TD Bank Canada Webbroker is one option to consider.

Research Information

Laddered preferred shares are essentially a basket of Canadian preferred stocks. They can be found under various names, such as ZPD.

Research shows that CIBC Preferred Shares Report refers to laddered preferred shares. This type of investment is often misunderstood by its name.

In the case of CIBC Preferred Shares Report, it's not about following a specific investment strategy called laddered, but rather about holding a basket of Canadian preferred stocks.

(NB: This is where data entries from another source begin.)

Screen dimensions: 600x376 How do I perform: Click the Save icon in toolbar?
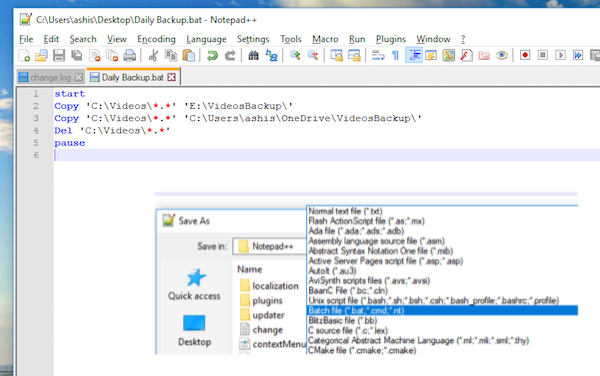pos(59,55)
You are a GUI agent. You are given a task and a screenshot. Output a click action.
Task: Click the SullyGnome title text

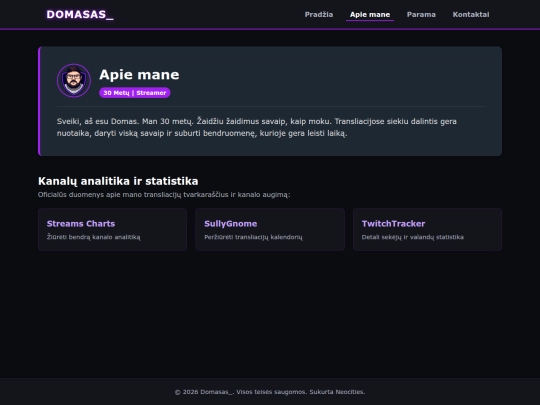click(230, 224)
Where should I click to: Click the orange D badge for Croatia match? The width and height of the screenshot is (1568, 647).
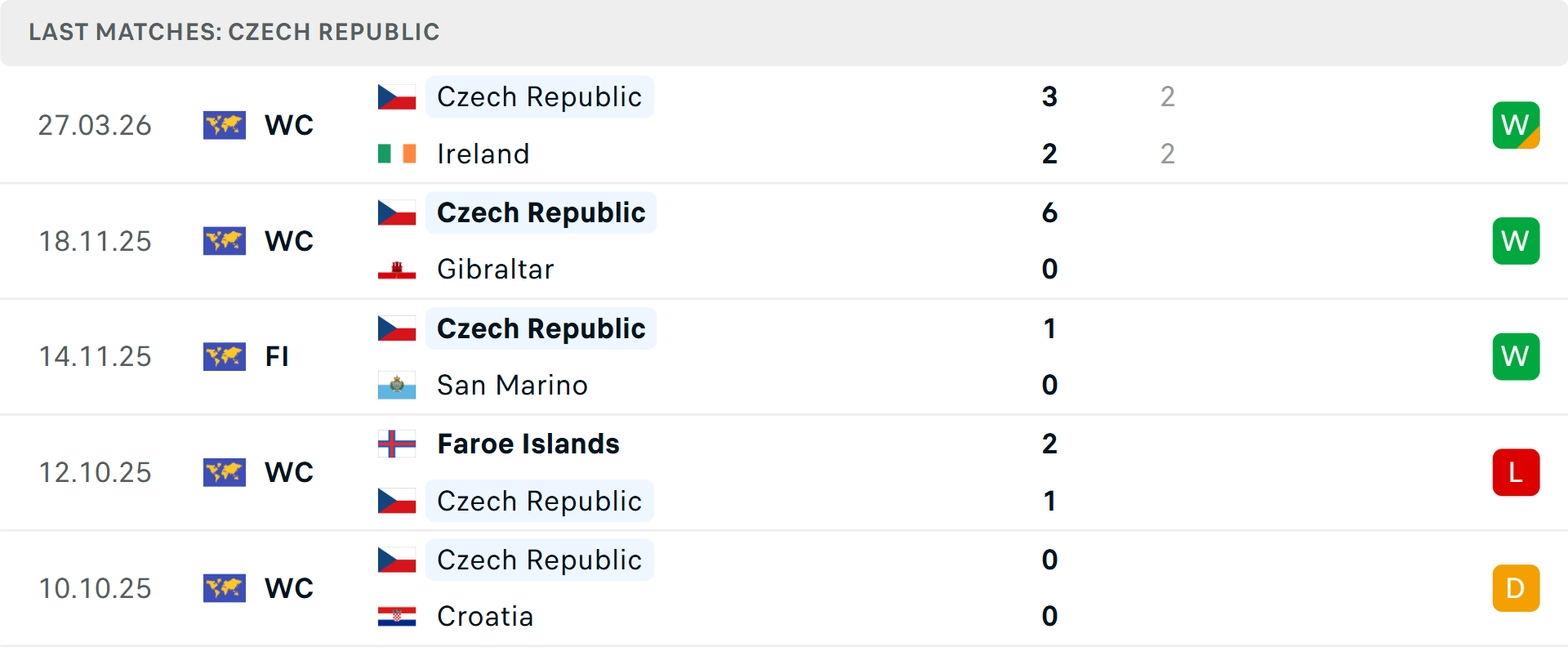point(1516,588)
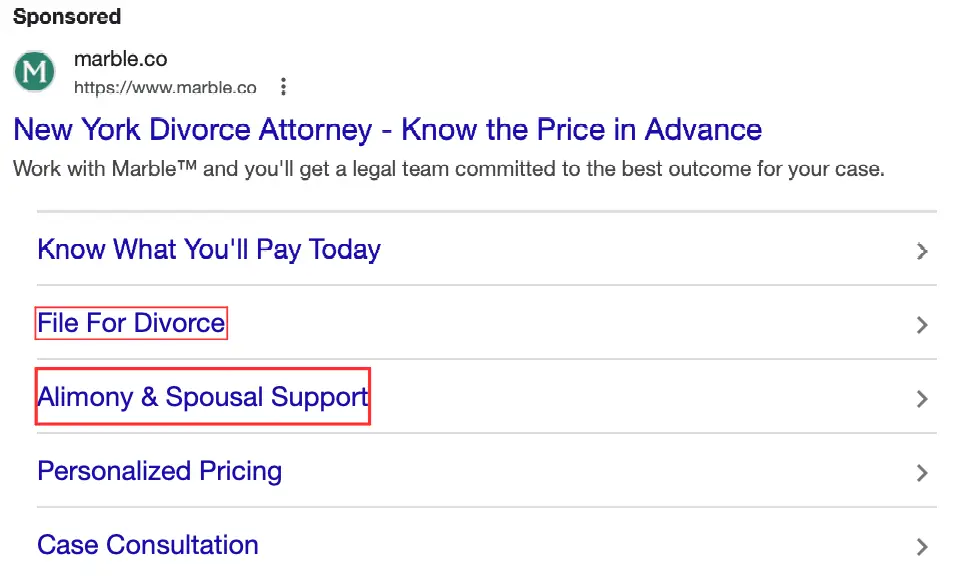Select the Know What You'll Pay Today sitelink

[208, 249]
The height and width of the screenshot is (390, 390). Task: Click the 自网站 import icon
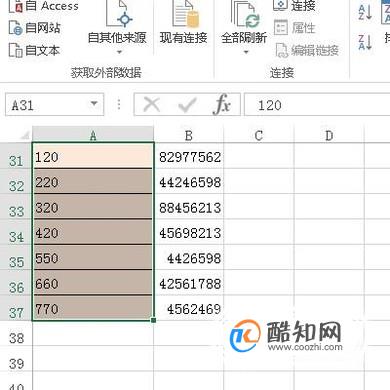coord(16,28)
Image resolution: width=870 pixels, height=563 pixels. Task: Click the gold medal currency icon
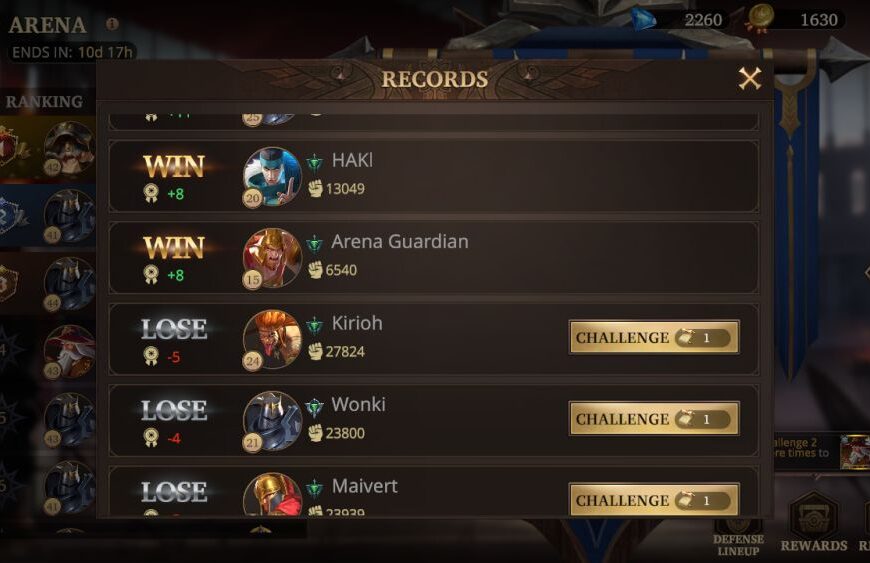pyautogui.click(x=760, y=19)
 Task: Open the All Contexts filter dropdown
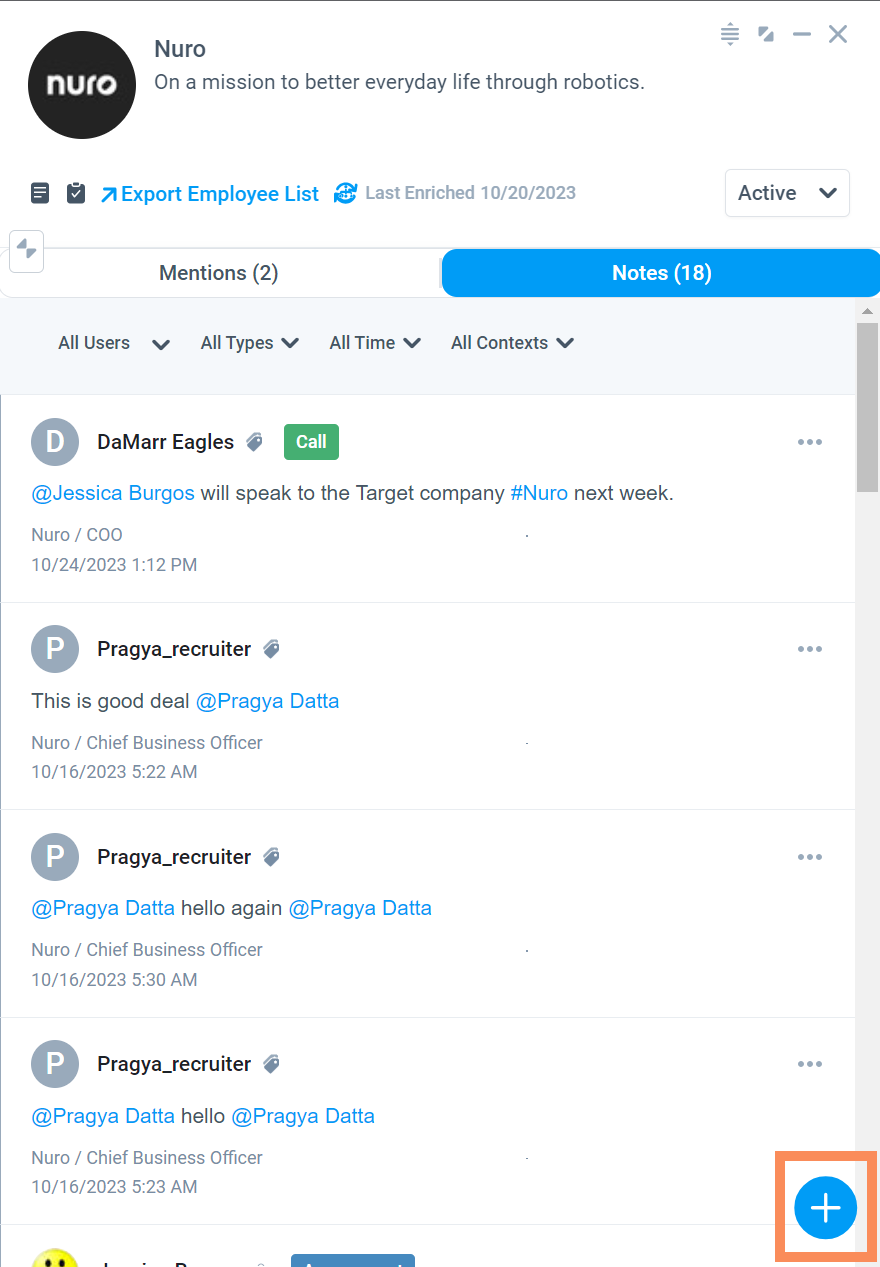click(x=512, y=343)
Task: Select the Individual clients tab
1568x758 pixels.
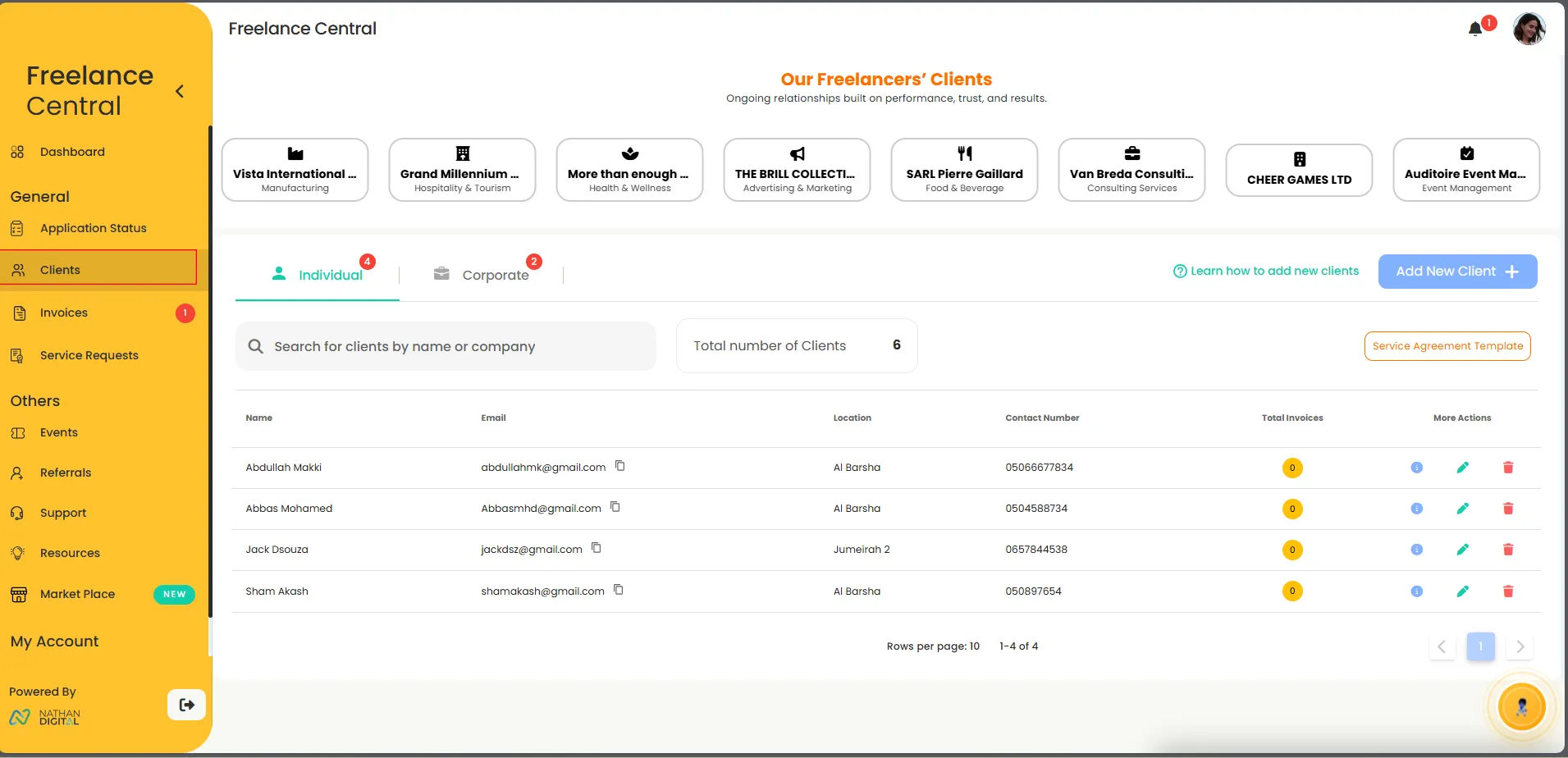Action: (331, 275)
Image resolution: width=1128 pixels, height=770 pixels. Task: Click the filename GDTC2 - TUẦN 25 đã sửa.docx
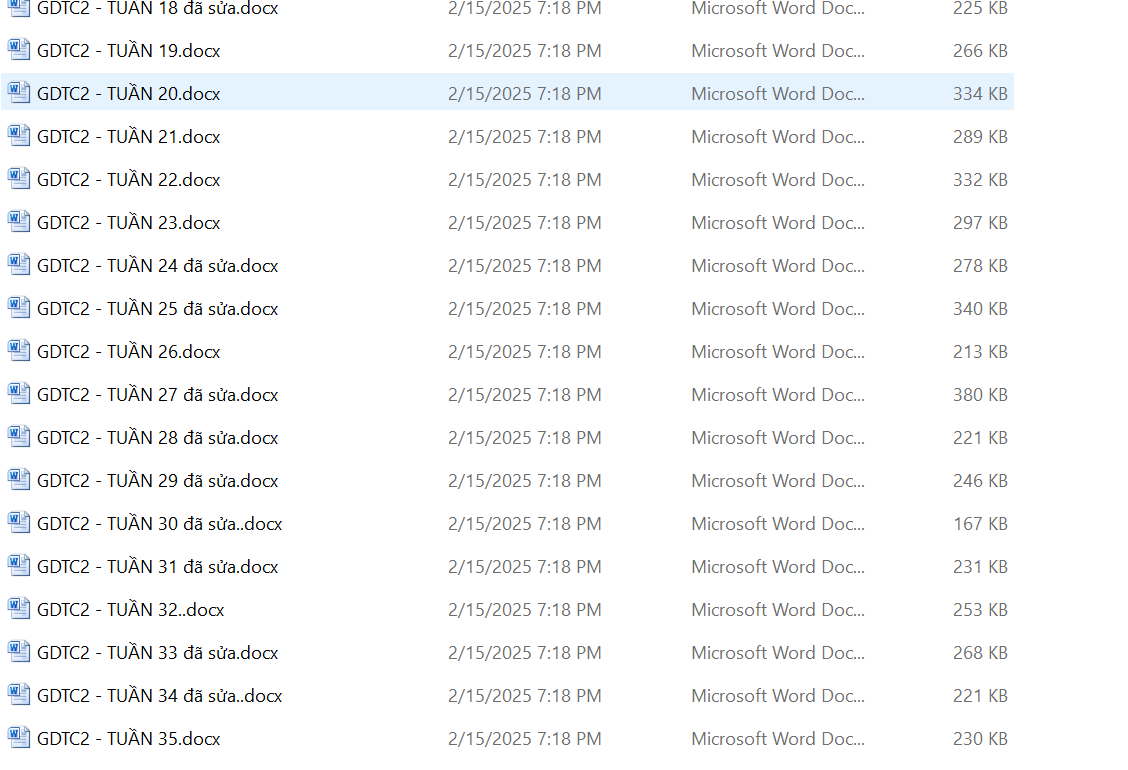click(x=157, y=309)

Frequently Asked Questions

What does 7% preferred stock mean?

7% preferred stock refers to a type of stock that pays a fixed annual dividend of 7% of its par value, typically $70 in this case. This means the investor earns a steady return on their investment, similar to a bond

Are preferreds considered fixed income?

Yes, preferred shares are considered fixed income securities, but their values can fluctuate with interest rate changes. This means their sale proceeds may not always match the original purchase price.

How are preferred shares taxed in Canada?

In Canada, preferred shares are taxed as corporate income, with a 10% tax rate for most recipients, unless the payer chooses a 40% tax rate to offset against their income tax liability. This tax treatment can be complex, so it's essential to understand the rules and implications.

What is the best preferred stock to buy?

There is no single "best" preferred stock to buy, as the suitability of a preferred stock depends on your individual investment goals and risk tolerance. Consider exploring the various options listed, such as the SPDR ICE Preferred Securities ETF or the Global X US Preferred ETF, to find the one that aligns with your investment strategy.